- [EXTRACT]:
UNITED STATES
SECURITIES AND EXCHANGE COMMISSION
Washington, DC 20549
FORM 8-K
Current Report Pursuant to Section 13 or 15(d)
Of the Securities Exchange Act of 1934
Date of Report (Date of earliest event reported): May 13, 2004
ZOMAX INCORPORATED
(Exact name of registrant as specified in its charter)
Minnesota |
(State or Other Jurisdiction of Incorporation) |
| | |
0-28426 | | No. 41-1833089 |
(Commission File Number) | | (IRS Employer Identification No.) |
| | |
5353 Nathan Lane Plymouth, MN 55442 |
(Address of Principal Executive Offices) (Zip Code) |
|
(763) 553-9300 |
(Registrant’s telephone number, including area code) |
|
Not Applicable |
(Former Name or Former Address, if changed since last report |
Item 7. Financial Statements and Exhibits.
(a) Financial statements: None.
(b) Pro forma financial information: None.
(c) Exhibits: None.
Item 9. Regulation FD Disclosure.

- [PROVIDED DATA]:
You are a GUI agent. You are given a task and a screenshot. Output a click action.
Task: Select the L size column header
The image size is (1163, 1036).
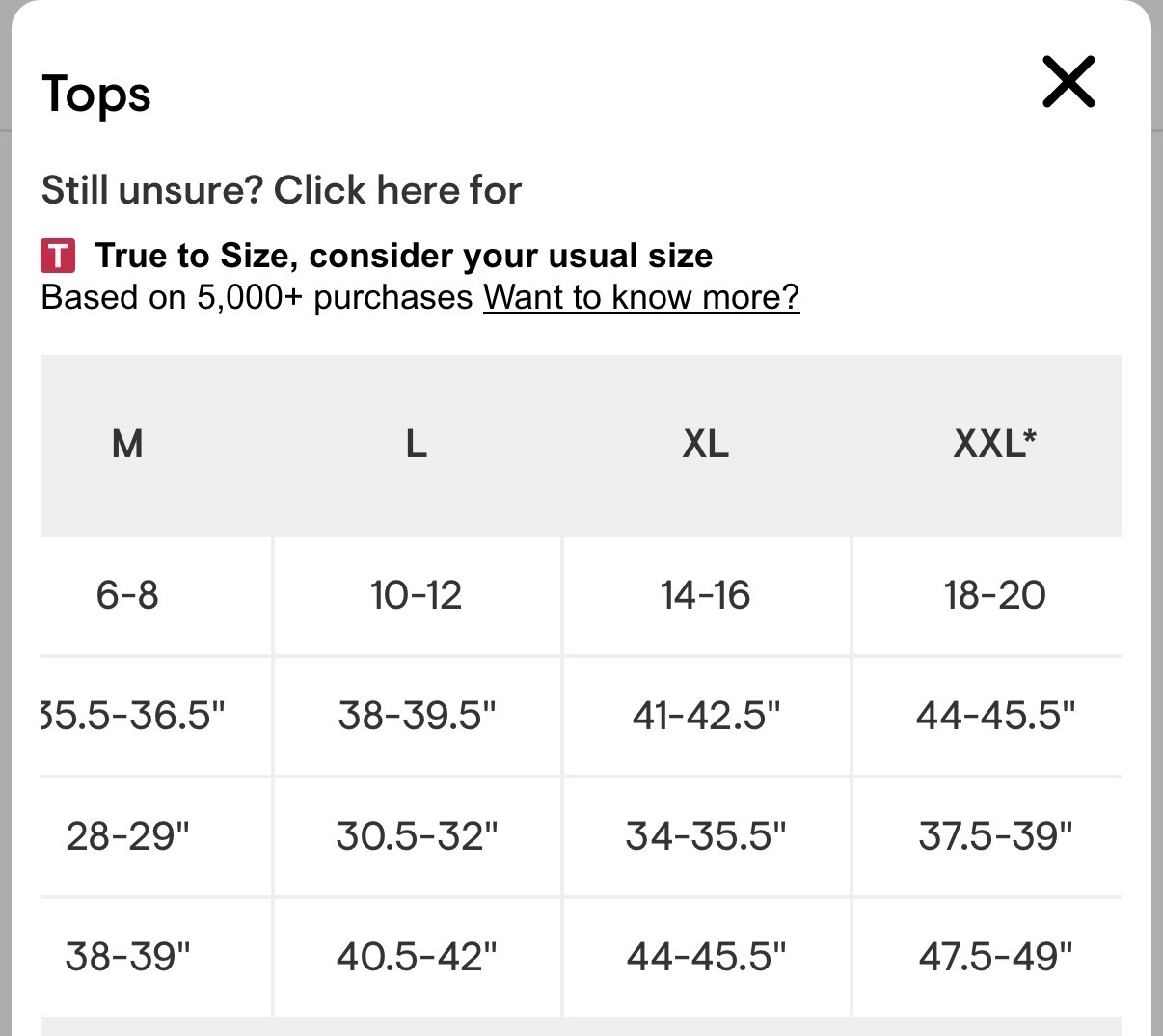click(x=416, y=444)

- [GIVEN EXERCISE]: Please carry on the Zomax Form 8-K from the point where it stops. The listing has no connection to the Zomax Form 8-K.

- [WRITTEN RESPONSE]:
On May 13, 2004, Zomax Incorporated sold an aggregate of 1,700,000 shares of Intraware, Inc. Common Stock for $2,890,000 to ten purchasers in a private transaction. After the sale, Zomax holds 3,097,561 shares of Intraware Common Stock, which is 5.2% of Intraware’s current outstanding Common Stock.
The information in this Form 8-K shall not be deemed “filed” for the purposes of Section 18 of the Securities Exchange Act of 1935, as amended (the “Exchange Act”), or incorporated by reference into any filing under the Securities Act of 1933, as amended, or the Exchange Act, except as shall be expressly set forth by specific reference in such a filing.
2
SIGNATURES
Pursuant to the requirements of the Securities Exchange Act of 1934, the Registrant has duly caused this report to be signed on its behalf by the undersigned hereunto duly authorized.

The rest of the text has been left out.